I’ve heard it quite a few times, several times in the last week alone.
What does this really mean? I had to really think about it too.
The following is my take on what they mean about how money really works. Like most things, there is a reason it is important and some important lessons to be learned that go with it. So I encourage you to stick with all the parts.
How Many People Think Money Works
There is a giant pot of money which is divided between all of the people. Rich people get a lot. Poor people don’t get much.
The attitude that results from this is that money is greed. The thinking goes that if I have a lot of money someone else can’t have as much. There is a finite amount and it is divided between haves and have nots.
Exactly how many pots of money do YOU have tucked away under your bed?
If you are like most, not much. Some change in a jar. Some cash in your wallet. Maybe a little tucked away at home on your dresser.
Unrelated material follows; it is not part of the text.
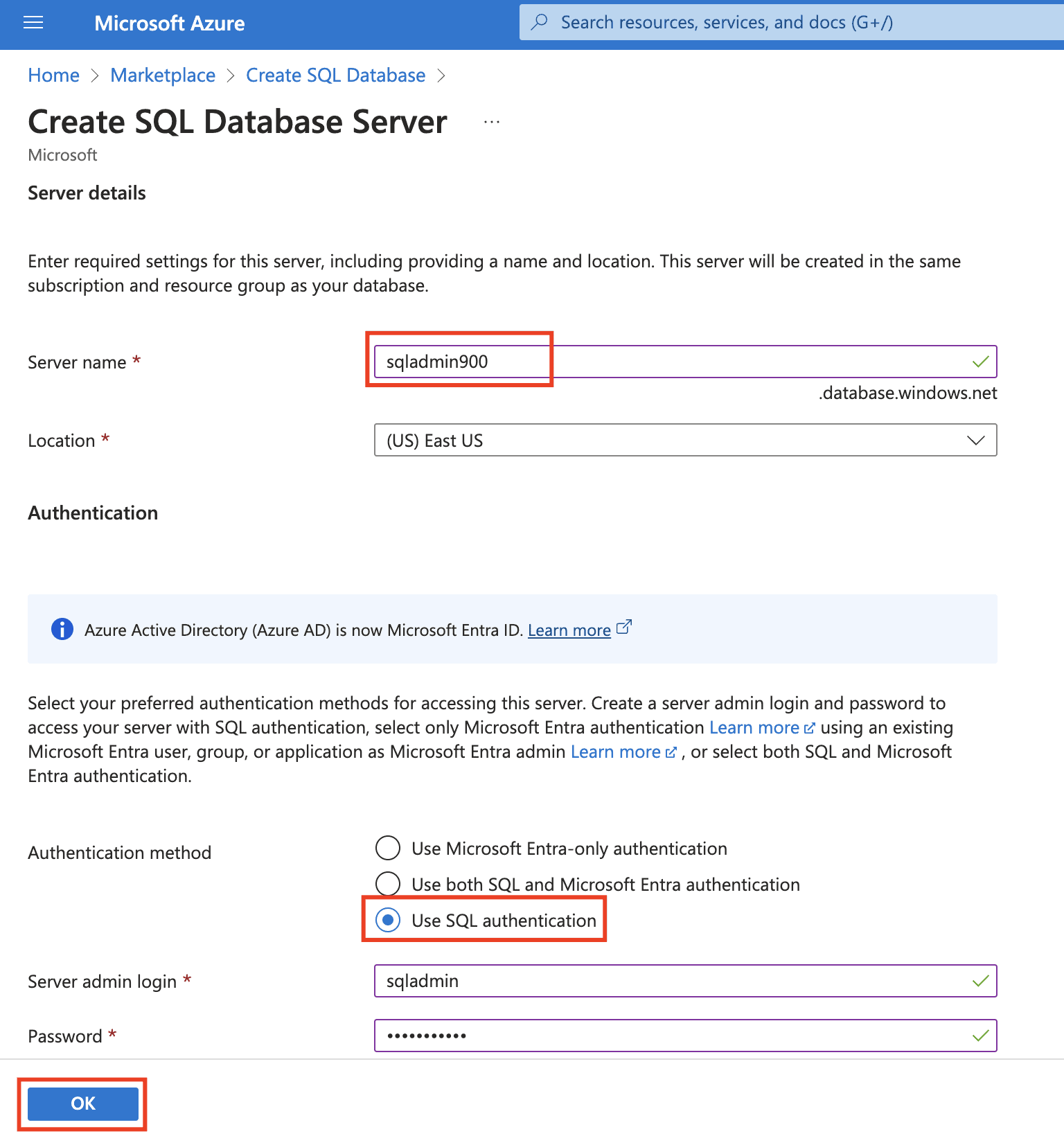The width and height of the screenshot is (1064, 1136).
Task: Click green checkmark in Server name field
Action: click(x=979, y=362)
You certainly don’t keep your entire earnings or wealth at home.
Money is Really About Value and Flow
Money is an artificial man-made construct to aid the exchange of goods and services… or the exchange of value. It only has value because we as a society have set up rules and given it value. It is a means of exchanging value without having to resort to direct bartering (a visit to the dentist for a cow).
Money is in constant flow.
You work to create some value for your employer. In exchange for this value you get paid money. The value you create for your employer should be larger than you get paid otherwise it would not make sense to keep you around.
The government takes a percentage of this as taxes and uses it to purchase goods and services (things of value) effectively redistributing your money.
You then need to buy things (of value) to live and survive:
- Shelter (mortgage, rent, utilities, more taxes, etc.)
This is your non-discretionary income. What is left over is your discretionary income.
You have two choices for dealing with your discretionary income.
- Option 1: You can spend your money on things you perceive to have value to you (entertainment, physical goods, services, etc.).
- Option 2: You can save or invest your money.
So money comes in and money goes out. This is the flow of money.
In reality money also flows in bursts as you get paid and spend it. It also flows in cycles over the year.
You do something of value (unless you are a thief or fraudster), get paid a fair amount for that work, product or service and then you in turn purchase things of value.